◆ ACTIVITY: Find the line with "Task: Select the CommandArgument" in the records below. Copy it and every line after it, up to and including the line with "Click green checkmark".

◆ TASK INPUT:
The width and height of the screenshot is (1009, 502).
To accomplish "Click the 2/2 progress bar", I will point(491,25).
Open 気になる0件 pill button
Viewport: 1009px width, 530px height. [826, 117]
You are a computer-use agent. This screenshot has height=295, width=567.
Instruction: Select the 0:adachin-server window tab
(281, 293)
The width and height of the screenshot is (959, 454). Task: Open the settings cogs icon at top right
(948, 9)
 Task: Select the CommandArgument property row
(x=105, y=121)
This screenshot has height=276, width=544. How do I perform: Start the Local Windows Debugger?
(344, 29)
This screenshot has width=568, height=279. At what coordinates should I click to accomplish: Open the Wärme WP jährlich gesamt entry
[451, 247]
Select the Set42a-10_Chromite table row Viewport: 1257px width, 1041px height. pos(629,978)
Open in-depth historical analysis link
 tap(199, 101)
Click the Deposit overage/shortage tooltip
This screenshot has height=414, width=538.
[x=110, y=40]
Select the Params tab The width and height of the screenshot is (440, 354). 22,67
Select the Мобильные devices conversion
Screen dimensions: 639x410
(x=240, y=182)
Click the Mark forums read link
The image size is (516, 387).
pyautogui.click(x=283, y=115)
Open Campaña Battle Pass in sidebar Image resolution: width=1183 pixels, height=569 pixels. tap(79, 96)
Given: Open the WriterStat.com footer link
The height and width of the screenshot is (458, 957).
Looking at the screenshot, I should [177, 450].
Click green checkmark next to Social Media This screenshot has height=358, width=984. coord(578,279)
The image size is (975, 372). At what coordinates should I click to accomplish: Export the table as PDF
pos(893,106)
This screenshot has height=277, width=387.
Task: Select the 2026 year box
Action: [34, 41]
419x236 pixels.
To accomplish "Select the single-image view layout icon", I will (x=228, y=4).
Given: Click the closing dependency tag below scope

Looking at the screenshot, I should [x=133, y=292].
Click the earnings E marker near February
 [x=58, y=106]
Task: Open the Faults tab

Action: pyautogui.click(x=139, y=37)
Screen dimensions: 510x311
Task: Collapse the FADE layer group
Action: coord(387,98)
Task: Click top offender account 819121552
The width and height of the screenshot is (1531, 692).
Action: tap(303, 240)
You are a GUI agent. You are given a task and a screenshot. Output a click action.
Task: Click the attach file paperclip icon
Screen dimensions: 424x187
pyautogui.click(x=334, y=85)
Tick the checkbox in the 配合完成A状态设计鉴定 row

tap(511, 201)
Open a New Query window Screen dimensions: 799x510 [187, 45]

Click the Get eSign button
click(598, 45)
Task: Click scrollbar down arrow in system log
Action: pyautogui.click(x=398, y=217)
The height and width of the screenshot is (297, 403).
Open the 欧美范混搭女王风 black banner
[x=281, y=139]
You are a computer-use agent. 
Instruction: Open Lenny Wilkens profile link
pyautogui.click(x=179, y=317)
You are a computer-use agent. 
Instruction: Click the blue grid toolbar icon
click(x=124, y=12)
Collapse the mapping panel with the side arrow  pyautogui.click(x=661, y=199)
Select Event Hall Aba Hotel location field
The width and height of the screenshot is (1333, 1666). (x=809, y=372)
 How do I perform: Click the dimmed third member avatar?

◆ SOLVED PROBLEM:
 Task: Select the CommandArgument property row
(x=105, y=121)
This screenshot has height=276, width=544. How do I perform: Start the Local Windows Debugger?
(344, 29)
This screenshot has width=568, height=279. At what coordinates should I click to accomplish: Open the Wärme WP jährlich gesamt entry
[451, 247]
Select the Set42a-10_Chromite table row Viewport: 1257px width, 1041px height. pos(629,978)
Open in-depth historical analysis link
 tap(199, 101)
Click the Deposit overage/shortage tooltip
This screenshot has height=414, width=538.
[x=110, y=40]
Select the Params tab The width and height of the screenshot is (440, 354). 22,67
Select the Мобильные devices conversion
Screen dimensions: 639x410
(x=240, y=182)
Click the Mark forums read link
The image size is (516, 387).
pyautogui.click(x=283, y=115)
Open Campaña Battle Pass in sidebar Image resolution: width=1183 pixels, height=569 pixels. tap(79, 96)
Given: Open the WriterStat.com footer link
The height and width of the screenshot is (458, 957).
Looking at the screenshot, I should [177, 450].
Click green checkmark next to Social Media This screenshot has height=358, width=984. coord(578,279)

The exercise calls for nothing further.